How is God's voice distinguishable
from our own subconscious thinking?

  Both the old and new testaments clearly describe God as a speaking God. The real task - and wonderful opportunity - is for us to learn to hear His voice.

  If you want to get to hear God's voice, then you must get to know God as a person - and this takes time and intention, much the same as it takes to know any friend. John 10:4 says, "When he brings out his own sheep, he goes before them; and the sheep follow him, for they know his voice."
  Jesus calls us to a close relationship with him where we instantly recognize his voice. The God of the universe invites us to enjoy a familiar relationship with him, a relationship where we pray to him, and he listens to us, and where he speaks and we listen to him. A true dialogue.

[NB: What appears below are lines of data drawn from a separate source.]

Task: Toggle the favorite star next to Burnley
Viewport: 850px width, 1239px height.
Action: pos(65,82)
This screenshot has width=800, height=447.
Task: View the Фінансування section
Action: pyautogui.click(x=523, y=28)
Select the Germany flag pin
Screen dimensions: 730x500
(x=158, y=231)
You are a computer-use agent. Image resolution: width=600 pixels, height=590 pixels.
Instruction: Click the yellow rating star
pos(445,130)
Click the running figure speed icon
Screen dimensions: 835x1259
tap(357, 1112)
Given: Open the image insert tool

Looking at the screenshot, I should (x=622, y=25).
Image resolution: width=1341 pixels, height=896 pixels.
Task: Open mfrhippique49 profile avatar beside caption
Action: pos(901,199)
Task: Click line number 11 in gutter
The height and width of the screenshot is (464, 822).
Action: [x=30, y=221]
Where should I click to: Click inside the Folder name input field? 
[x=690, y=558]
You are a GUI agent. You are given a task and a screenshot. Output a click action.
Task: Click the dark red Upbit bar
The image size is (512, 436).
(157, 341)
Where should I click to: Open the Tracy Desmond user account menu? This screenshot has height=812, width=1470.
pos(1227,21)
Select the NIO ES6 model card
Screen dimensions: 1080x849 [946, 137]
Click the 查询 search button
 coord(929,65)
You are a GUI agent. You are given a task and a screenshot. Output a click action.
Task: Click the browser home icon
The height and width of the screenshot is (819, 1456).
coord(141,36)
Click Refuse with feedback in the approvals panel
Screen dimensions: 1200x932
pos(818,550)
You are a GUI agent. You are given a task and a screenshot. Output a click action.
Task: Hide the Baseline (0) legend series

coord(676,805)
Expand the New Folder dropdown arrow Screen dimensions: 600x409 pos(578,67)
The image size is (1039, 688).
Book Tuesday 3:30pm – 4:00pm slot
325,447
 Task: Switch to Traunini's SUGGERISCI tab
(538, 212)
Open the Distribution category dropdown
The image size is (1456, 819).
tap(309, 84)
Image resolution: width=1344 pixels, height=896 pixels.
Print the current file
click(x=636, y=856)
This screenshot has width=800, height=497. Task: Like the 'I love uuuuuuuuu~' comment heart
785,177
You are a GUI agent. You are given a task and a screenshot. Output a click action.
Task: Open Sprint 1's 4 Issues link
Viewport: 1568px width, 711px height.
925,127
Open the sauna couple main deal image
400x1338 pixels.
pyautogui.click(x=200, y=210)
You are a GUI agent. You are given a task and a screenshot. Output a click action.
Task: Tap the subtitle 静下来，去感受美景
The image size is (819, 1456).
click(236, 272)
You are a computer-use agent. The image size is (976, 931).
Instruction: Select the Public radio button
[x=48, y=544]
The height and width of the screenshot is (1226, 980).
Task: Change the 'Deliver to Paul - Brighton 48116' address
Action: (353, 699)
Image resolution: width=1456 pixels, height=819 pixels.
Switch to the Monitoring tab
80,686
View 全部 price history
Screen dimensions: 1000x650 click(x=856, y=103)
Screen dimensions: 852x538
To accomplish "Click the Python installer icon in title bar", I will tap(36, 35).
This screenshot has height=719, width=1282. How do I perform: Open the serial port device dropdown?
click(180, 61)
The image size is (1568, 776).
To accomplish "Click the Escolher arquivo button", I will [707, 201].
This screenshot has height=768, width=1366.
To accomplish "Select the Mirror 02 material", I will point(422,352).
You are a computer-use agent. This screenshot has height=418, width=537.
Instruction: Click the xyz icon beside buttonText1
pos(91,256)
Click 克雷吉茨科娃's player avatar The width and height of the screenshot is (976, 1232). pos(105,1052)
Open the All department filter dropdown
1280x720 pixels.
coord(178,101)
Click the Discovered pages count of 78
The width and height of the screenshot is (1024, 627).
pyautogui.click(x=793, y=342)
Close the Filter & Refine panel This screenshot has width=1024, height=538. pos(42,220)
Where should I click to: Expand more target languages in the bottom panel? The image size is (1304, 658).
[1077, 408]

  When God speaks to you today, chances are that he won't speak to you in a big booming voice. Instead, God will speak to you by the moving of the Holy Spirit in your life (John 16:12-13). He'll speak to you by his still small voice. And what you do after he speaks to you will require faith.

What do you mean by the general voice of God and the specific voice of God?

  When talking about God's will, there's a general will and a specific will of God. When we have a job change or we're buying a new home or we have an important decision to make concerning our marriage or family or future, we want a specific word from the Lord. And we need one from him, too. And he will give us one. But my concern is that we sometimes try to hear a specific word from God without first developing the habit of hearing a general word from God every day. That's an important part of the process of learning to value God's voice.